Abstract
Thompson (2010) reported a fat face thin illusion that when next to an inverted face an upright face looks ‘fatter’ (Figure 1a). Sun et al. (2012) observed that one of the faces need not be inverted for the illusion to emerge: when two identical faces are presented vertically, the face at the bottom appears ‘fatter’ than the top one (Figure 1b). Neither inverted faces nor clocks induced the illusion.

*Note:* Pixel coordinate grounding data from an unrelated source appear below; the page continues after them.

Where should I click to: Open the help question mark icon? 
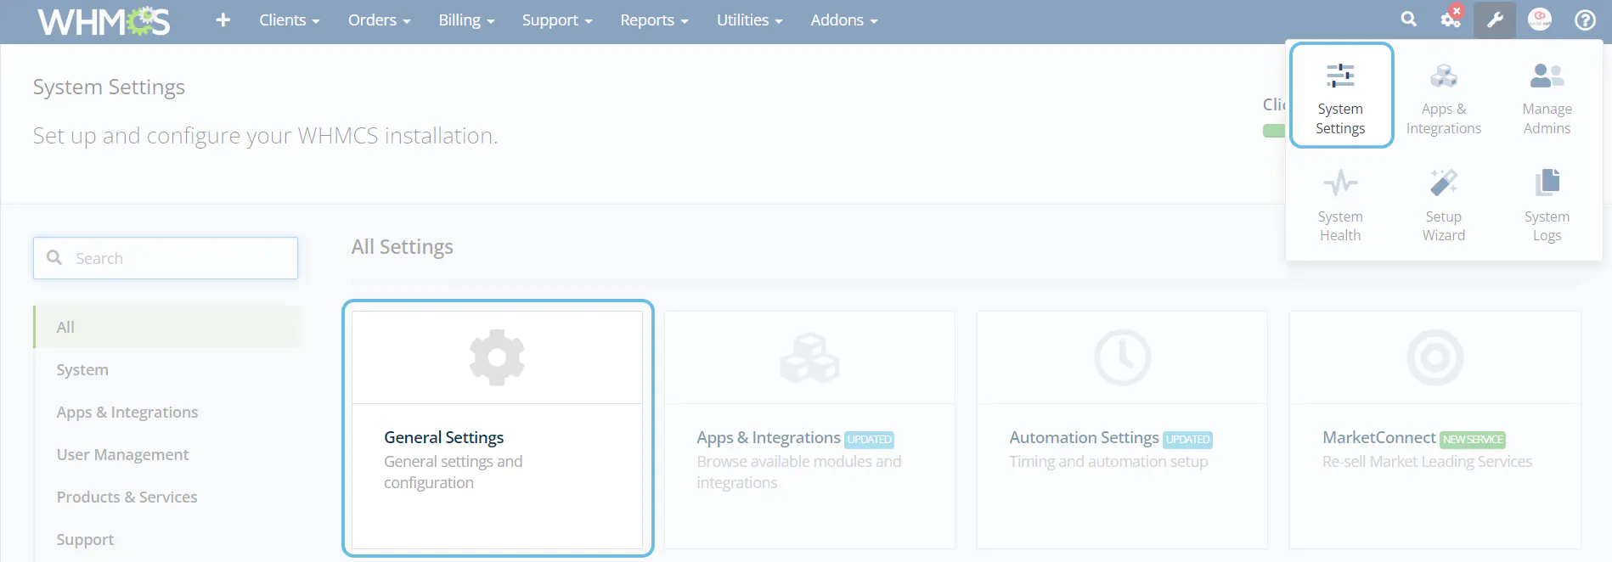(1585, 20)
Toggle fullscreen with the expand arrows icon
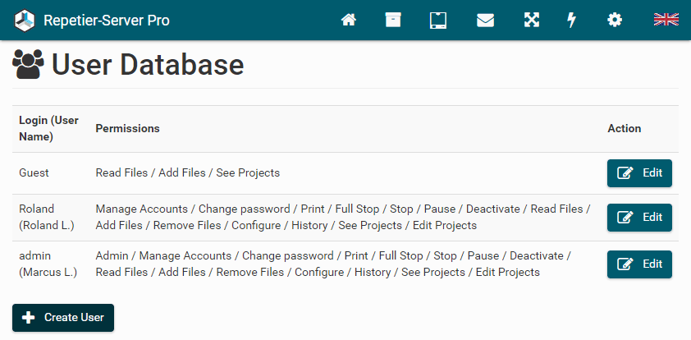The height and width of the screenshot is (340, 691). (532, 20)
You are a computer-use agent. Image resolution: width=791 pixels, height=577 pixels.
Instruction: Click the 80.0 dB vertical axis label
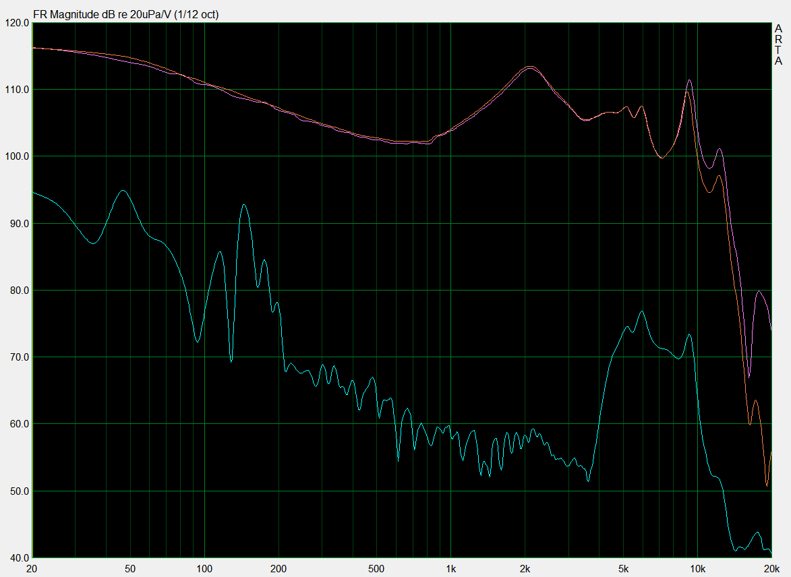[17, 291]

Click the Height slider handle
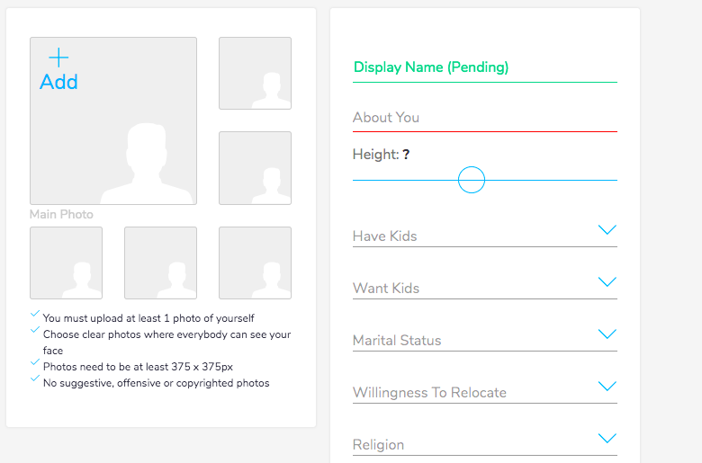point(472,180)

We conducted three experiments probing the role of face contour in producing the fat face illusion (Figure 2). In Experiment 1, line drawing faces were found to induce the illusion, a result suggesting that face contour is important for producing the illusion. In Experiment 2, faces with scrambled internal features and empty faces devoid of internal features also induced the illusion. These data underscore the importance of face contour for producing the illusion by showing that it does not require the normal layout of internal parts or the internal parts in a face per se. In Experiment 3, a subjective contour additionally induced the illusion. In particular, the response rate of "bottom face is fatter" for the normal layout of internal parts (with a subjective contour) was significantly higher than that for a scrambled layout of internal parts (without a subjective contour), suggesting that top-down processing of contour impacts the illusion; however, the magnitude of the illusion induced by subjective contour was significantly lower than that produced by the whole face (with an objective contour), suggesting that bottom-up processing of contour is also involved.
The findings indicate that face contour by itself is sufficient to induce the fat face illusion. The illusion is robust regardless of reduction or even elimination of internal part information, and is also present with a subjective contour, implicating a top-down contribution.